# Where To Get The Best Kayfun 3.1 Clone In Sa



## Ash

Hey Guys

i am loving my KF 3.1 which i got from vapemob. Only issue i am having is the screw that connects to centre post is not 100% lined up and at times touches the side wall which causes shorts. Please note that i have 2 of these from them and both do the same thing. So i am looking for a Very good quality clone with no issues. Suggest please!!!!


----------



## crack2483

@Cape vaping supplies

Sent from my SM-N9005 using Tapatalk

Reactions: Like 2


----------



## BansheeZA

vape king has a nice clone bought one yesterday

Reactions: Informative 1


----------



## RIEFY

I will be selling my ehpro clone which is my personal unit when the russians land. the best kayfun clone I had thus far

Sent from my GT-I9500 using Tapatalk HD

Reactions: Informative 1


----------



## Zeki Hilmi

@Cape vaping supplies How much you selling for Sharief?


----------



## RIEFY

sorry bro its been booked allready

Sent from my GT-I9500 using Tapatalk HD

Reactions: Informative 1


----------



## Ash

So anywhere else????



Cape vaping supplies said:


> sorry bro its been booked allready
> 
> Sent from my GT-I9500 using Tapatalk HD


Will u be getting more???


----------



## Riaz

@Ash are all there kf like that?

surely they should be able to fix/ replace a unit thats faulty?

Reactions: Agree 1


----------



## PeterHarris

@Ash

ill be uploading a video later today / tonight, make sure to watch it as im sure you will find it very informative - ill mention you in the post when i upload it.

Reactions: Like 2 | Funny 1


----------



## Ash

PeterHarris said:


> @Ash
> 
> ill be uploading a video later today / tonight, make sure to watch it as im sure you will find it very informative - ill mention you in the post when i upload it.


 
ok..will do


----------



## Chop007

Ash said:


> Hey Guys
> 
> i am loving my KF 3.1 which i got from vapemob. Only issue i am having is the screw that connects to centre post is not 100% lined up and at times touches the side wall which causes shorts. Please note that i have 2 of these from them and both do the same thing. So i am looking for a Very good quality clone with no issues. Suggest please!!!!


Hey there @Ash please bring it around if you are able to and I will have a look at it. Rest assured if you manage to bring it around to me I will try sort you out, no worries, we cannot have you vaping on a device that is not 100% to start off with. Thanks for mentioning this as I have not yet noticed this issue with our Kayfun 3.1's.

Reactions: Like 1


----------



## Ash

Chop007 said:


> Hey there @Ash please bring it around if you are able to and I will have a look at it. Rest assured if you manage to bring it around to me I will try sort you out, no worries, we cannot have you vaping on a device that is not 100% to start off with. Thanks for mentioning this as I have not yet noticed this issue with our Kayfun 3.1's.


 
Hi..Thanks... i am in durban so it might be hard....But please note though the finish quality is 100% great. Thats the only issue i am having. btw i love ur online store....i visit it almost everyday to see whats new....


----------



## Chop007

Ash said:


> Hi..Thanks... i am in durban so it might be hard....But please note though the finish quality is 100% great. Thats the only issue i am having. btw i love ur online store....i visit it almost everyday to see whats new....

### Short task 1:
According to the forum thread on Kayfun 3.1 clones, from which seller did Ash get the KF 3.1?
The forum thread above and the records that follow are unrelated pieces of material.

### Data supplied:
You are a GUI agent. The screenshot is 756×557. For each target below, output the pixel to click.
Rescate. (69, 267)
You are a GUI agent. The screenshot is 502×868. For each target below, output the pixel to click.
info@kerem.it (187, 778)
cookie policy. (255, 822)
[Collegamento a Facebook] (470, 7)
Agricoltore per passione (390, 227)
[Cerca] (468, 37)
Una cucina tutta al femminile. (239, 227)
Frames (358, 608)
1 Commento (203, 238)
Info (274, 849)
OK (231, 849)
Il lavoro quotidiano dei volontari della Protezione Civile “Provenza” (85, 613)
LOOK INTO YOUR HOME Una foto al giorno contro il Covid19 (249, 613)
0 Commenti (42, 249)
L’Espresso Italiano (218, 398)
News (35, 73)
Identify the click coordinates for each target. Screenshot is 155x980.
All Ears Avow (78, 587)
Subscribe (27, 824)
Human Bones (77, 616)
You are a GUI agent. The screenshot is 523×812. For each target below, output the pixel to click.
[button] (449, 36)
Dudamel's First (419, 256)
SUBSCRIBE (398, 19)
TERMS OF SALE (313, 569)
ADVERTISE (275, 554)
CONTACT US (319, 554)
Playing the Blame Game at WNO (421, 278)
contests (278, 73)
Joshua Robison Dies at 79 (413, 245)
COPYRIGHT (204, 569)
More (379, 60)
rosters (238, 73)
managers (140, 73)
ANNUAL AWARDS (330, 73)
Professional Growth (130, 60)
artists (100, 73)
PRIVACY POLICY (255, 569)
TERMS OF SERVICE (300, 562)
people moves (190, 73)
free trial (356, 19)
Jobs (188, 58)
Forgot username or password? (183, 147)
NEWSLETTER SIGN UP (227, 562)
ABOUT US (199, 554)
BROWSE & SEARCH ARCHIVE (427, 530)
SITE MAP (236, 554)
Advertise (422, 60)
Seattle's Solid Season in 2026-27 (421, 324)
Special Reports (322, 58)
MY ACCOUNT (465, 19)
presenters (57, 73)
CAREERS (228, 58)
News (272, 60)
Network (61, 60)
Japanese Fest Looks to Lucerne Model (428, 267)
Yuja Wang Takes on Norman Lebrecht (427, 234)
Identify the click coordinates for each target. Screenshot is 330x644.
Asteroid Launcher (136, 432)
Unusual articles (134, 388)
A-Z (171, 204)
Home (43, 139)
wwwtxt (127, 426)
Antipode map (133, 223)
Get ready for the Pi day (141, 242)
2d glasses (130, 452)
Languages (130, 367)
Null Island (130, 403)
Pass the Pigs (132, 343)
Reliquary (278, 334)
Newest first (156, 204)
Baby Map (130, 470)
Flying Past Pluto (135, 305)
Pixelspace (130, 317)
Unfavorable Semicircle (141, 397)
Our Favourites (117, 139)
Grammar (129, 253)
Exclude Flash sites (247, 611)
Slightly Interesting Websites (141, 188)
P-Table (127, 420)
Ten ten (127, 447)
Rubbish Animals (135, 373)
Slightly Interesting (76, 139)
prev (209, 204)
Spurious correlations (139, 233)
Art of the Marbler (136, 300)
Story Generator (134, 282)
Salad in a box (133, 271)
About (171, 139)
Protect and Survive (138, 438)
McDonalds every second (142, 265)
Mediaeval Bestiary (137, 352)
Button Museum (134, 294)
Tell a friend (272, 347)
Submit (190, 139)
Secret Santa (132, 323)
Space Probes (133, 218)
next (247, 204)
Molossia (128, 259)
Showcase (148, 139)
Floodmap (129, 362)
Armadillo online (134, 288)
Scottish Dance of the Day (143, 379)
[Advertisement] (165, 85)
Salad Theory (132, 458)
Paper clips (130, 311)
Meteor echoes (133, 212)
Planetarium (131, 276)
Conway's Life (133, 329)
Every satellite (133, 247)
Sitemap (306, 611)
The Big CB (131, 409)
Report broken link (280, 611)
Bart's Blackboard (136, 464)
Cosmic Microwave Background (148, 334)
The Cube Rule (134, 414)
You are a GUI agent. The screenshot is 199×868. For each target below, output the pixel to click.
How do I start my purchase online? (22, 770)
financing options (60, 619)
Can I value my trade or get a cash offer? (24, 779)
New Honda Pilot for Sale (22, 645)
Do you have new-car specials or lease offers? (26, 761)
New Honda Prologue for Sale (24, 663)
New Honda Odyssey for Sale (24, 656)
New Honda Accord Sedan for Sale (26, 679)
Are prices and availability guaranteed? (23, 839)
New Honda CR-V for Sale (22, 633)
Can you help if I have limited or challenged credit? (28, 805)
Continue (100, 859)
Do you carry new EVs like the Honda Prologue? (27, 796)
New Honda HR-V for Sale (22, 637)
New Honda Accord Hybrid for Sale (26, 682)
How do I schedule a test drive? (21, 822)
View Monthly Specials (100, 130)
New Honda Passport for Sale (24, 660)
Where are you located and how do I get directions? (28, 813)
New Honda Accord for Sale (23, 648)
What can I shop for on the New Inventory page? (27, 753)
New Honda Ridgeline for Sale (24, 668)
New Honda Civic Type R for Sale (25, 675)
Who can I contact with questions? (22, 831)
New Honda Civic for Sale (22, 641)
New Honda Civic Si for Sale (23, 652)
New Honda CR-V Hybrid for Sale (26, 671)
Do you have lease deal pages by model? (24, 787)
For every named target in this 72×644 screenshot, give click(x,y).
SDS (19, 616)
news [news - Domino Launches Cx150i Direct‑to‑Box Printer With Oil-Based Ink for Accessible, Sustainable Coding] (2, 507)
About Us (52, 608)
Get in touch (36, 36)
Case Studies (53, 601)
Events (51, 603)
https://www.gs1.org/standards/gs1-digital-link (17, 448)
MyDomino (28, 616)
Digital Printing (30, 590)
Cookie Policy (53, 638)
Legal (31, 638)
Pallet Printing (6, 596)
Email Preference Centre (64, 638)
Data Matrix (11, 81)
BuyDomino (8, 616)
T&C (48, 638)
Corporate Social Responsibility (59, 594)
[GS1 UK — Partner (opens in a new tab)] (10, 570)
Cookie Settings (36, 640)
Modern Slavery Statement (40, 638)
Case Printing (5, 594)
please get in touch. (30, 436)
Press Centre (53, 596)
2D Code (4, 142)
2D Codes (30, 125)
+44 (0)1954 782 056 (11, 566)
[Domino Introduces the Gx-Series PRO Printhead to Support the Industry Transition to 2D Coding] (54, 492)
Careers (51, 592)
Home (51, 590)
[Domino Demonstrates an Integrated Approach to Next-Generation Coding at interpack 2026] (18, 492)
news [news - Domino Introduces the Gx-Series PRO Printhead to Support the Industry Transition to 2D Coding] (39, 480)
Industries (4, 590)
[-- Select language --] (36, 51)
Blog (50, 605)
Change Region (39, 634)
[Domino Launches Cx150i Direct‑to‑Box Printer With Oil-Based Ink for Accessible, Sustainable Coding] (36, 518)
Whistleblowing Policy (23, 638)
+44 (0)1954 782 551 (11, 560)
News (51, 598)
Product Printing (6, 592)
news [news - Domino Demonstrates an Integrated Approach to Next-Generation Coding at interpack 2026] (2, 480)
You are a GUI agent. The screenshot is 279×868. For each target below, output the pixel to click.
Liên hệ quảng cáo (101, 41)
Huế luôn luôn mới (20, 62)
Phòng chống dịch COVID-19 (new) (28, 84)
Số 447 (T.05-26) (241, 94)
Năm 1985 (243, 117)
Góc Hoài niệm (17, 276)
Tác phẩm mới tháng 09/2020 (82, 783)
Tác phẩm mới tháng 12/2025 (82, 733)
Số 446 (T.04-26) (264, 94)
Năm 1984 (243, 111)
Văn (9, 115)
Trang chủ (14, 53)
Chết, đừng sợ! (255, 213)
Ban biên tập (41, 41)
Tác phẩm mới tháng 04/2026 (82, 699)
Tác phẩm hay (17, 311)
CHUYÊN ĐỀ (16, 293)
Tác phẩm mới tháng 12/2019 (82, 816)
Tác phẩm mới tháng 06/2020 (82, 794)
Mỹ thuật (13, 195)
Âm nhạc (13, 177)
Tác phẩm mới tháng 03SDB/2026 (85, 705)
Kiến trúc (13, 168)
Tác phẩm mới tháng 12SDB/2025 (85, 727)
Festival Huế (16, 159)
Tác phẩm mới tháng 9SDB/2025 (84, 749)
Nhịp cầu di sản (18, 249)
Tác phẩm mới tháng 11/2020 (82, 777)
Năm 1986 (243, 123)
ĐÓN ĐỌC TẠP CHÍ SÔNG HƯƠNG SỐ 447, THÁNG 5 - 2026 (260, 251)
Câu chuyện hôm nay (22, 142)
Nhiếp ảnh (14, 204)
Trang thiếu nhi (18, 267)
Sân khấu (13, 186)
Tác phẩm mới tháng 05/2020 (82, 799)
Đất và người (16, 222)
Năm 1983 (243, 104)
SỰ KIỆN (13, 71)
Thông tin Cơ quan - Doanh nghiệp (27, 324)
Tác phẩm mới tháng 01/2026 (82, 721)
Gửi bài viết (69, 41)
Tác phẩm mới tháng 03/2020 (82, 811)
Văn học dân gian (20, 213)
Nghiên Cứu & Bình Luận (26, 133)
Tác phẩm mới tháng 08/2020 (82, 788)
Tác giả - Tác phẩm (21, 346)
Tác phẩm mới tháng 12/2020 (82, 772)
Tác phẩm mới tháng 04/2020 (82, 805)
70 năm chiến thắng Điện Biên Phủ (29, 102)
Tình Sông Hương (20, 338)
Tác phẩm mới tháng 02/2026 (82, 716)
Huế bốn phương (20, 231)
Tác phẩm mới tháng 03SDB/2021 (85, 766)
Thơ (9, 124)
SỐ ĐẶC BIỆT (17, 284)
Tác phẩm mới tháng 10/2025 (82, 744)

### Short task 2:
From the records, write out the stretch from the line that contains "New Honda Passport for Sale (24, 660)" through the line that contains "Cookie Policy (53, 638)".

### Problem solution 1:
Vapemob.

### Problem solution 2:
New Honda Passport for Sale (24, 660)
Where are you located and how do I get directions? (28, 813)
New Honda Accord for Sale (23, 648)
What can I shop for on the New Inventory page? (27, 753)
New Honda Ridgeline for Sale (24, 668)
New Honda Civic Type R for Sale (25, 675)
Who can I contact with questions? (22, 831)
New Honda Civic for Sale (22, 641)
New Honda Civic Si for Sale (23, 652)
New Honda CR-V Hybrid for Sale (26, 671)
Do you have lease deal pages by model? (24, 787)
For every named target in this 72×644 screenshot, give click(x,y).
SDS (19, 616)
news [news - Domino Launches Cx150i Direct‑to‑Box Printer With Oil-Based Ink for Accessible, Sustainable Coding] (2, 507)
About Us (52, 608)
Get in touch (36, 36)
Case Studies (53, 601)
Events (51, 603)
https://www.gs1.org/standards/gs1-digital-link (17, 448)
MyDomino (28, 616)
Digital Printing (30, 590)
Cookie Policy (53, 638)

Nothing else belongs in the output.